Photo credit: Lauren Martinez for Steed Media
Atlanta City Councilman for District 2, Kwanza Hall and The Maven Brand founder, Keinon Johnson, Photo credit: Lauren Martinez for Steed Media

Black males selling drugs in their adolescence happens at an alarming rate and escalates into serious consequences. The heavy influence is typically intertwined with poverty, lack of parental guidance and education.Thousands of Black youth share the unfortunate commonality of growing up without the privilege of knowing their father and as a result, they seek role models elsewhere. Many idolize local neighborhood dealers or mainstream rappers who are notorious for pushing drug culture through irresponsible lyricism.
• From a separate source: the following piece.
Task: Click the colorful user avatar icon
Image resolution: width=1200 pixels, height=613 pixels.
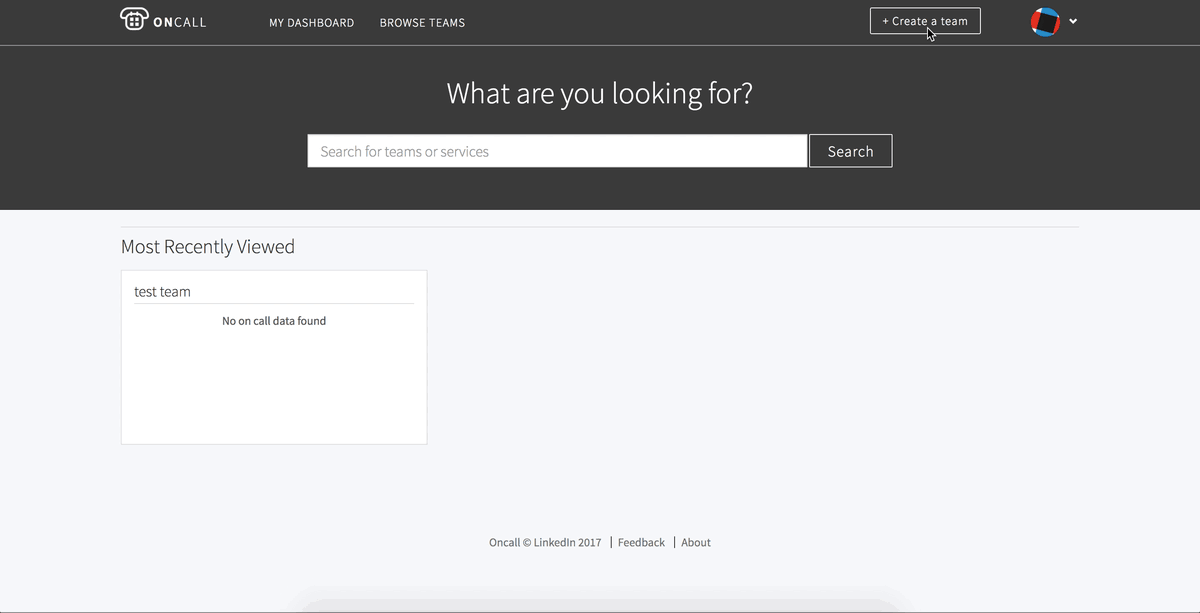Action: tap(1045, 22)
Year after year, a large percentage of Black male youth end up either behind bars or dead before they reach the age of 21 and no one is there to shed light on an alternative solution to steer these misguided, young millennials on an upward path. As for Keinon Johnson, national director of Urban Promotions at Interscope Records and founder of The Maven Brand, he no longer wants growing up in the hood to be an excuse for why African-Americans aren’t successful. “I feel like this campaign opens up a lane for this important conversation to happen. Contrary to popular belief, these kids are not stupid; they just need proper guidance. I want to use my platform as a purveyor of this culture to inspire them,” said Johnson of his Never Sold Dope campaign.
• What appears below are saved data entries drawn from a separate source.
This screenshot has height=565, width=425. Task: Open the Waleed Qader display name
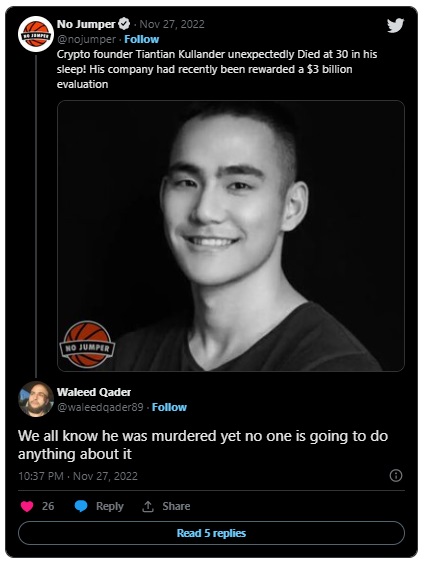point(94,392)

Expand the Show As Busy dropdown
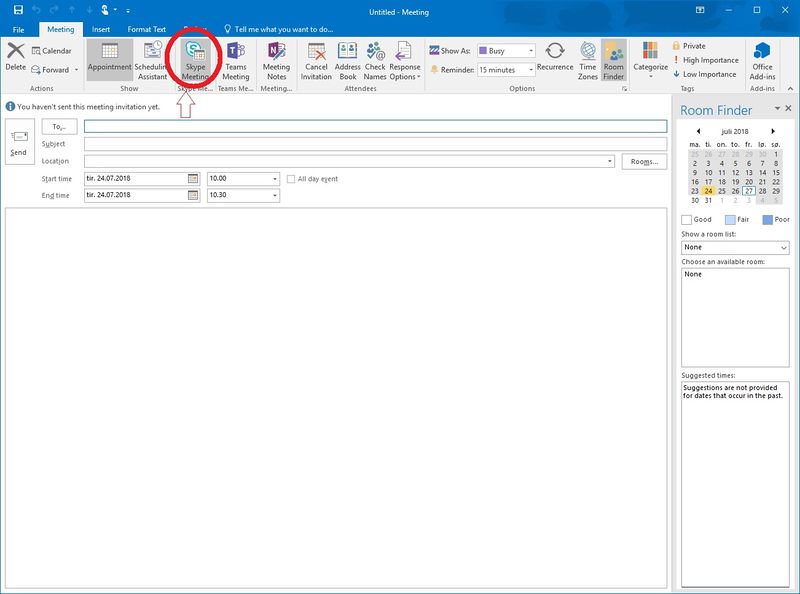coord(507,51)
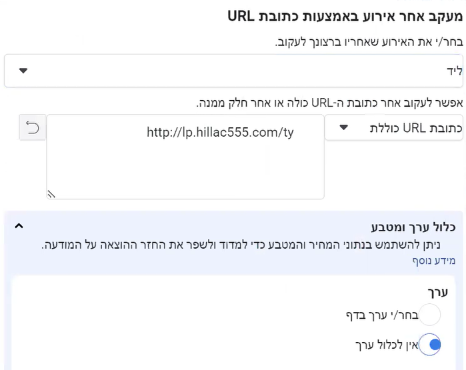The height and width of the screenshot is (370, 466).
Task: Click the 'ליד' selected value text
Action: (x=454, y=71)
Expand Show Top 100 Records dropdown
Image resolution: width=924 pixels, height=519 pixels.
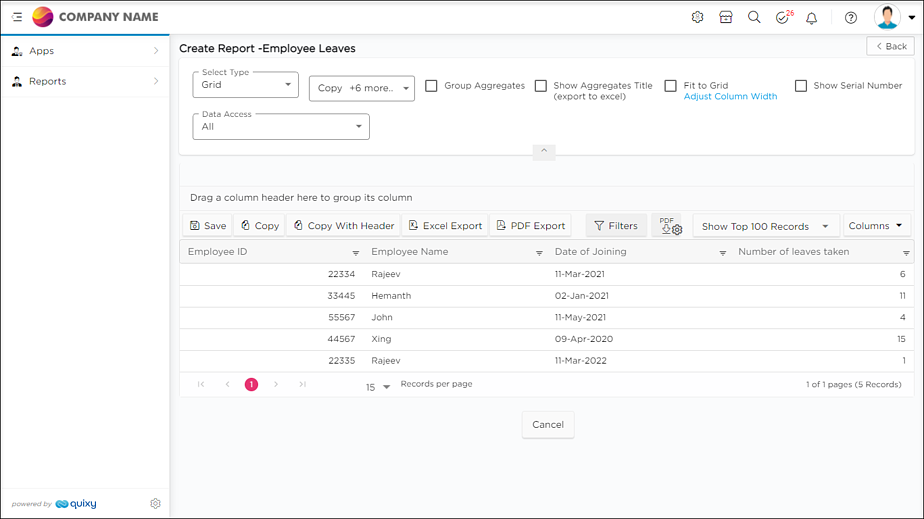(x=765, y=226)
Photo credit: Lauren Martinez for Steed Media
Atlanta City Councilman for District 2, Kwanza Hall and The Maven Brand founder, Keinon Johnson, Photo credit: Lauren Martinez for Steed Media

The Harlem native created a forward-thinking apparel line called Never Sold Dope to prove that selling drugs isn’t the only route to making a living and is a dangerous lifestyle that can potentially take away your life. “I just felt like the universe is out of balance when it relates to Black culture and our youth. It has way too much negative and no positive. A lot of times rap is going to celebrate the negativity because that’s what’s fun, but we need balance. I want these young people to see that people who come from the same environment as them made it and did it the right way. These kids can do the same and get all the things they want in the world,” says Johnson.

The movement has gained a lot of local buzz from the city of Atlanta and garnered attention on a national scale through the support of celebrities who’ve been spotted wearing the T-shirts like Tamar Braxton, Anthony Anderson, Chaka Zulu, Ludacris, Shanti Das and more.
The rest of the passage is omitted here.